Rob takes a step forward and offers his hand. “Hi, Miranda. Looking lovely as ever.”

Mom waves dismissively at him. “Oh, stop it, Robert.” She ignores his hand and gets up on her toes and places a big kiss right on his mouth. “You cannot believe how happy I am to see you here, but,” she turns around and looks at me with a frowned forehead, “girls, why didn’t you tell me Robert was coming?”

“I-I-I didn’t know, I mean, I-I-I wasn’t sure if-if-if...” I stop my bad attempt at lying and give her a halfhearted shrug instead.

Lori doesn’t say anything, but out of the corner of my eye, I’m pretty sure I see her and Robert exchanging looks. Why didn’t I just tell her? Why didn’t I tell Mark? Suddenly, I feel horrible, homesick, hungover, and stupid. I get down on my knees and pick up all the bottles, key cards, papers, and brochures. Why didn’t I just tell them? I look up at Mom as she grabs Rob by the waist and drags him over to Camille.

“Look, Mel, it’s Robert!” she yells in her ear.
I get up, drop all the stuff on the coffee table, and slump down on one of the huge lounge chairs next to Lori.
“He still looks smoking, huh?”

We both look at Rob, standing with his back to us. Mom and Camille are all over him, no longer paying attention to the two underage bellboys with sleek hair and pencil-thin moustaches.
“He does,” I agree as I look at the little black curls at the back of his neck. I feel an urge to reach out and run my fingers through them. I know, it’s weird and wrong. I feel weird and wrong.
“Why didn’t you tell your mom he would be here?” There’s no accusation in her voice. It’s just a question.

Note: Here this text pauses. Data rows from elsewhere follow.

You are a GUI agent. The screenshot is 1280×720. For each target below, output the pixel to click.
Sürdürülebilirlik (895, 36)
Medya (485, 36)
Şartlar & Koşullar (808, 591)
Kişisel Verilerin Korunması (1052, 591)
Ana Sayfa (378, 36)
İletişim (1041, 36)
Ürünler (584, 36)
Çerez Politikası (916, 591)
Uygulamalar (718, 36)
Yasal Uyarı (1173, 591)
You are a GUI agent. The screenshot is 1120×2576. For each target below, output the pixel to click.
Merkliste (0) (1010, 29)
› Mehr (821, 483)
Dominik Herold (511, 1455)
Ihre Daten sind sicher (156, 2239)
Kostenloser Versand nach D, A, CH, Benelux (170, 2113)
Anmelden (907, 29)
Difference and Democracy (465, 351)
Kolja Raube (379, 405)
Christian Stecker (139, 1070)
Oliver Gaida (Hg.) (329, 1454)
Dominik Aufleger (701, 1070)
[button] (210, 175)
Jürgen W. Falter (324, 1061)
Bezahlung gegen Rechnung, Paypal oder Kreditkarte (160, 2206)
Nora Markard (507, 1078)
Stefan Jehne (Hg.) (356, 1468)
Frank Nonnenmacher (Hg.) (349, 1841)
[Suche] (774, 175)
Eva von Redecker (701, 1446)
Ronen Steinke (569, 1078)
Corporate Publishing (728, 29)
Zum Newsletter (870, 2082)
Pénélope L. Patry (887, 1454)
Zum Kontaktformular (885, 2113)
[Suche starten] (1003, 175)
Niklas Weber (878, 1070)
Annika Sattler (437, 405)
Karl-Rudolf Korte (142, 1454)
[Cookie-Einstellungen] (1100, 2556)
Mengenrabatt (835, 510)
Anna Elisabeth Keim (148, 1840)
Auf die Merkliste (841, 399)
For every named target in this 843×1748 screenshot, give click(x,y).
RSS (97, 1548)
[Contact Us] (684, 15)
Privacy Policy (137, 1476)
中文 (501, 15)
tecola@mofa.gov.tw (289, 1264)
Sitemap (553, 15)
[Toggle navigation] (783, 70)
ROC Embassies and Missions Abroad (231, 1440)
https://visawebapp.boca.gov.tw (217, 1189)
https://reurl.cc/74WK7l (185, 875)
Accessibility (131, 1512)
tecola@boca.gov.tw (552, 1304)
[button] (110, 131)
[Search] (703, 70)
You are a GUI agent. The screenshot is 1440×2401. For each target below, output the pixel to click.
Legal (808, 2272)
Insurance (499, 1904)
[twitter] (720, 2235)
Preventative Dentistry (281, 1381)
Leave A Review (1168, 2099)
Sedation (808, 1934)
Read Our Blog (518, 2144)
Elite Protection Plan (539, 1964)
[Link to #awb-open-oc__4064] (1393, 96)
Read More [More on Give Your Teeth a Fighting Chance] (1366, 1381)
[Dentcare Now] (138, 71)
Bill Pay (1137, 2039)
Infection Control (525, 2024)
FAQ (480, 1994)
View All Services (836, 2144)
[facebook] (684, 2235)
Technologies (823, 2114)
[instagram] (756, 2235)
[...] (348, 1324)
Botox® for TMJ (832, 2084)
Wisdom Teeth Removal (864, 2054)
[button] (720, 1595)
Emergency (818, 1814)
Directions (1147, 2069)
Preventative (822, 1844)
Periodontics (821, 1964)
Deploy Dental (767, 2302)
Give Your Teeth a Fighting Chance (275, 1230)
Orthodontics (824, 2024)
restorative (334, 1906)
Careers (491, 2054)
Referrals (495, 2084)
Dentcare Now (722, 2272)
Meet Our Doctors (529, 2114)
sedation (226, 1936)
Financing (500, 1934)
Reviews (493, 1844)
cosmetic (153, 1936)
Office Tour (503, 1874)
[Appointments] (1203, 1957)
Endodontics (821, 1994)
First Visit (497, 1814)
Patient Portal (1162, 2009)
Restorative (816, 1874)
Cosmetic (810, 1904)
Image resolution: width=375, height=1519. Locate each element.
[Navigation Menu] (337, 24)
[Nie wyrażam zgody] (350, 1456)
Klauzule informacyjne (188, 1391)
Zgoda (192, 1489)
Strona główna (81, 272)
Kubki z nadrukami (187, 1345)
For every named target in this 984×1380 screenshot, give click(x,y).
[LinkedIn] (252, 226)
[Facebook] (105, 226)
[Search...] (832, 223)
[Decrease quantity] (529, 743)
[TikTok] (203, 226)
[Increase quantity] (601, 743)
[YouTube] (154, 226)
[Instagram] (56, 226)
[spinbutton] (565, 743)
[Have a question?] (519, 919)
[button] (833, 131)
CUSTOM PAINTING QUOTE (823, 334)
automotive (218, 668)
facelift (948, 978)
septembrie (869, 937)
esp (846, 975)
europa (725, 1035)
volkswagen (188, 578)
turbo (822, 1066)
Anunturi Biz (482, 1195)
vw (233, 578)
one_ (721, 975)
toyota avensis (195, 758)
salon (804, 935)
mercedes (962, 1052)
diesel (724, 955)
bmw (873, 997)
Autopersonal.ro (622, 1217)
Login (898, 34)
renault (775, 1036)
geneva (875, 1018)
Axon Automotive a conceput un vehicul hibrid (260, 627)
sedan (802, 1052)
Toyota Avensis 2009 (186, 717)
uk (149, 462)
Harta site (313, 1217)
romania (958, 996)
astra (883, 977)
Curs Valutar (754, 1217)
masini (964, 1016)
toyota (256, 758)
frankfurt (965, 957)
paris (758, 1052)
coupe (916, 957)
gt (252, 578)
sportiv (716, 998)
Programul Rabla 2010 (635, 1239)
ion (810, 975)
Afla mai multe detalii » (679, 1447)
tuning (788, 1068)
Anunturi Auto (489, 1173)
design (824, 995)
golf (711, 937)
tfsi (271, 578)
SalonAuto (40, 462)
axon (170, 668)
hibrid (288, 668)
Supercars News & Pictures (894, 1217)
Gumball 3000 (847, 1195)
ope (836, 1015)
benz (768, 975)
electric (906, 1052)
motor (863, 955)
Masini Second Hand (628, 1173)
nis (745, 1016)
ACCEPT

“It just seemed weird, I guess. He used to call her ‘Mom,’ you know.” He did. After dating for a year, Mom took him in as the son she never had, showering him with more love and attention than she had ever given us girls, which made me wonder if boys would have been a better fit for a mother who had a hard time being around three younger and prettier versions of herself, constantly reminding her of the youth we had stolen away from her. Even Dad, Mr Emotionally Challenged, loved him and used to call him “The son-in-law” (Rob always knew he wanted to go to law school). It was all picture-perfect.

“You okay?” Lori looks at me with a million unanswered questions. “I mean, with Rob being here and everything?”
“Yes,” I lie. Suddenly, I don’t know what I’m doing here, in Rome, in this hotel with my mom and old boyfriend.